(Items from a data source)
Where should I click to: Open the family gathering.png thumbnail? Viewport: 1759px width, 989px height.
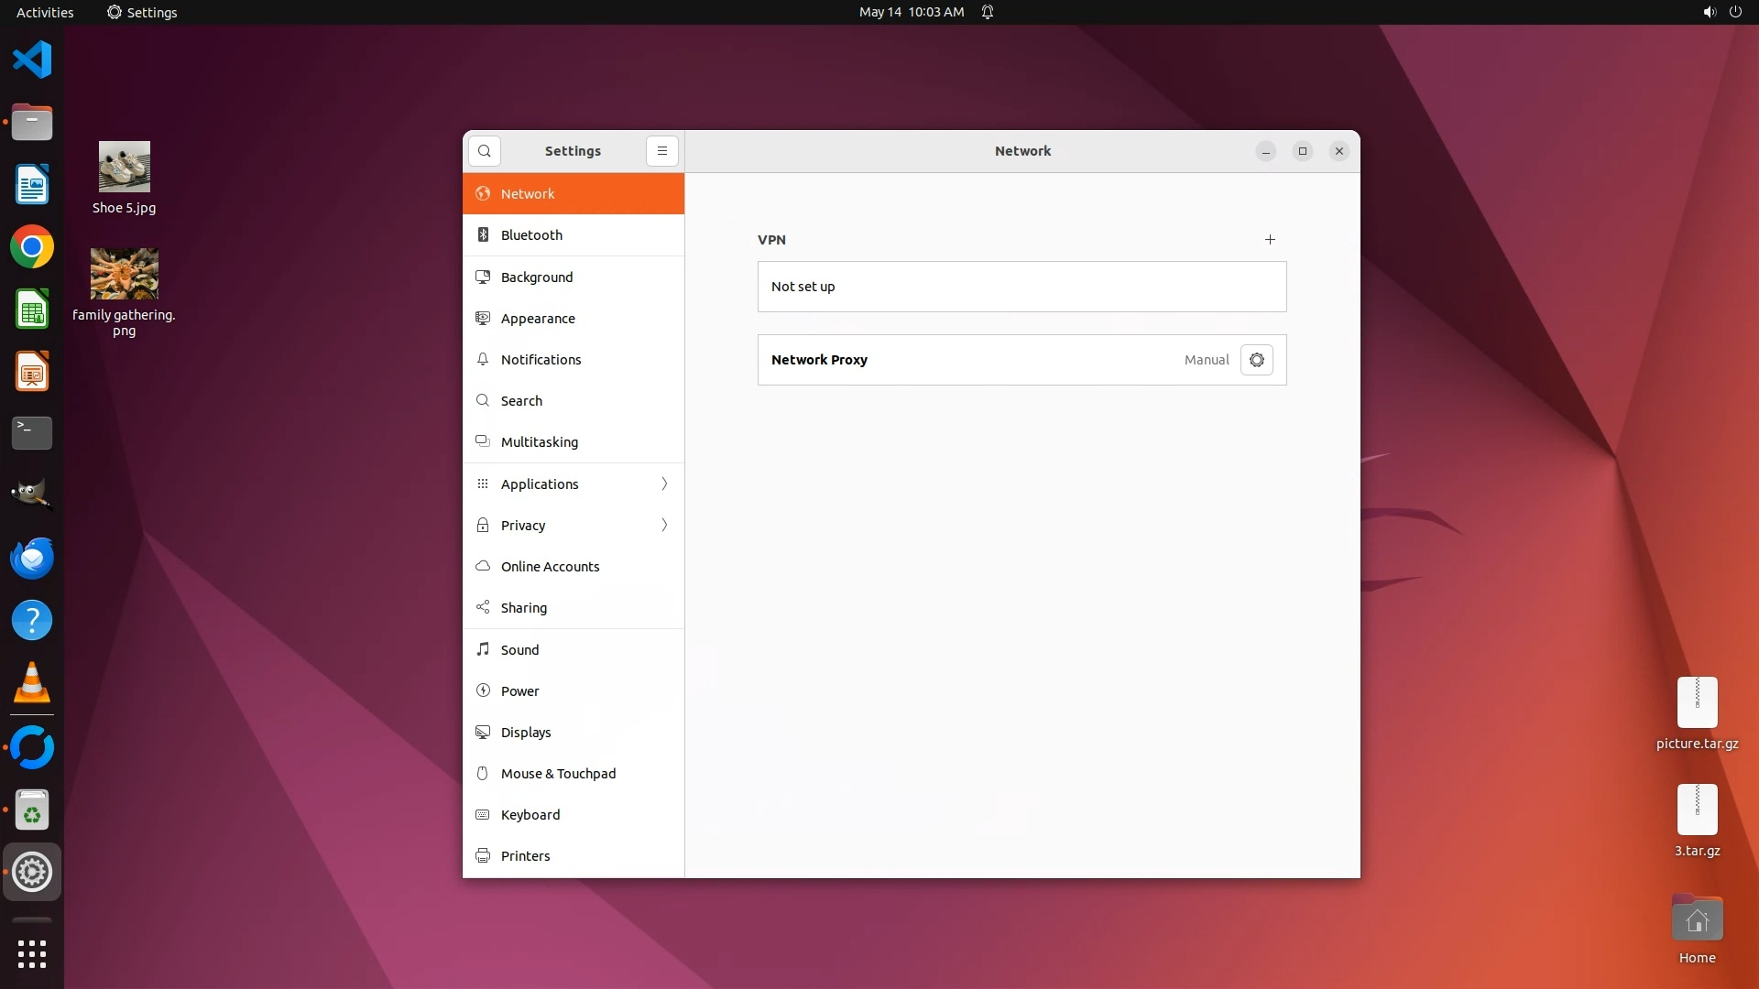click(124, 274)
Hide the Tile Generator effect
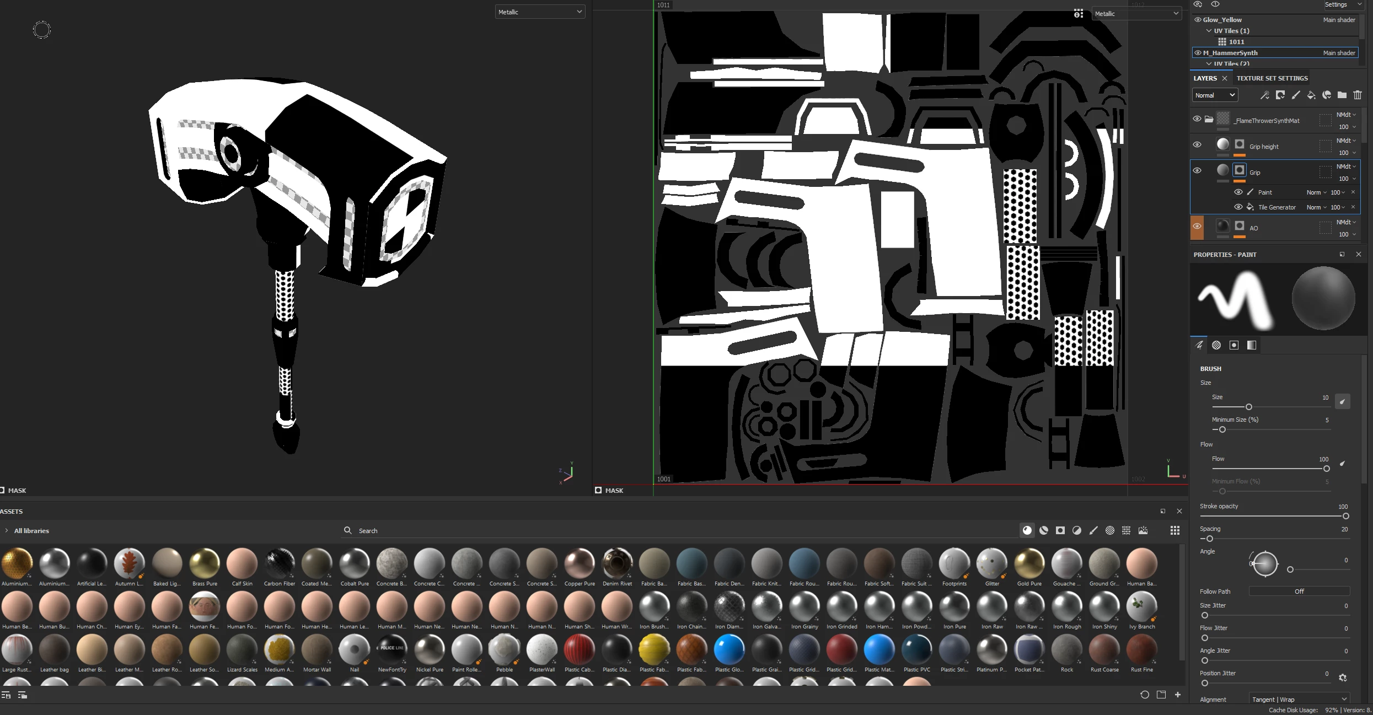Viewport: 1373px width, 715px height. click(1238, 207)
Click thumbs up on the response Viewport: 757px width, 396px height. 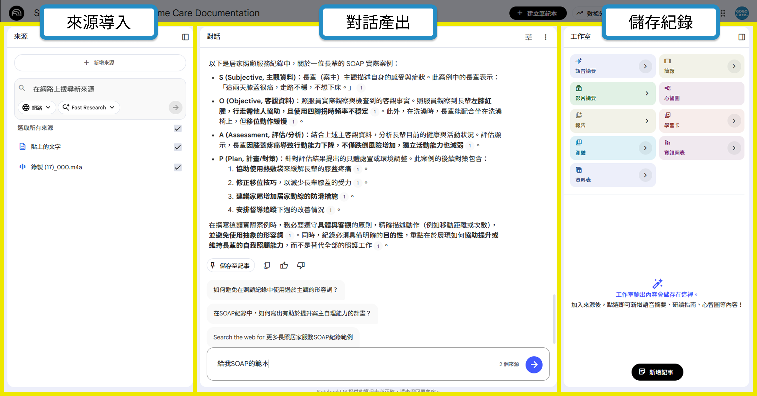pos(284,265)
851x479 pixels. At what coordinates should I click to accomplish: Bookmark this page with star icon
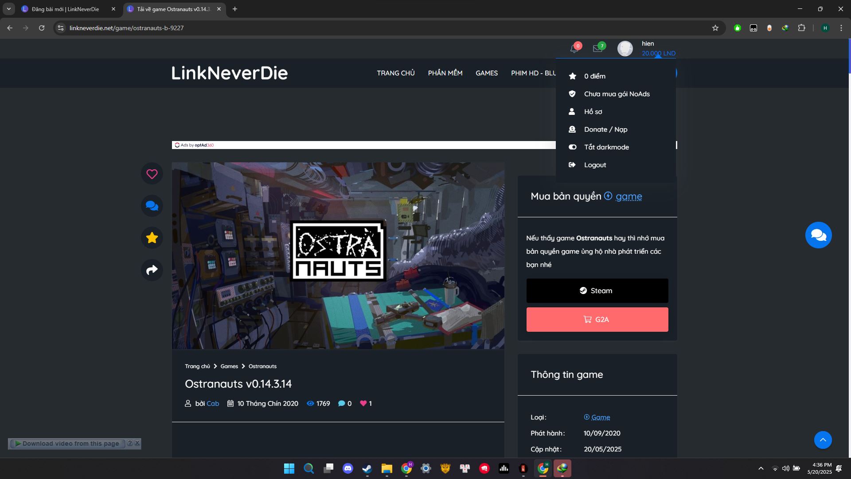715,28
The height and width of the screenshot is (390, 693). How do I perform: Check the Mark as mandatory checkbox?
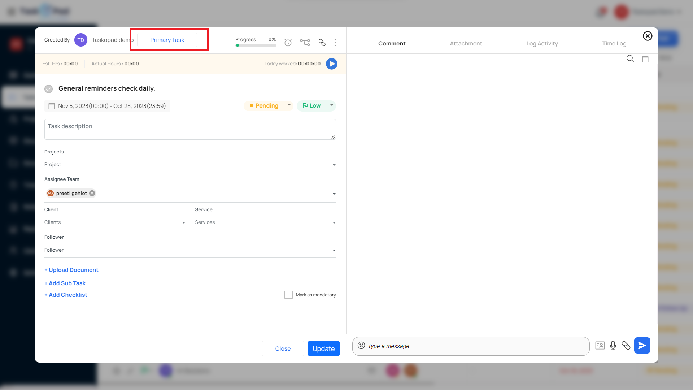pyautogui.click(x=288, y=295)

** Task prompt **
Please copy exactly, and only, the lines from the one that contains "851x479 pixels. At" through the last line of the data above, omitting all pictures.

** Task output **
851x479 pixels. At what coordinates should I click to accomplish: Bookmark this page with star icon
715,28
The height and width of the screenshot is (390, 693). How do I perform: Check the Mark as mandatory checkbox?
pyautogui.click(x=288, y=295)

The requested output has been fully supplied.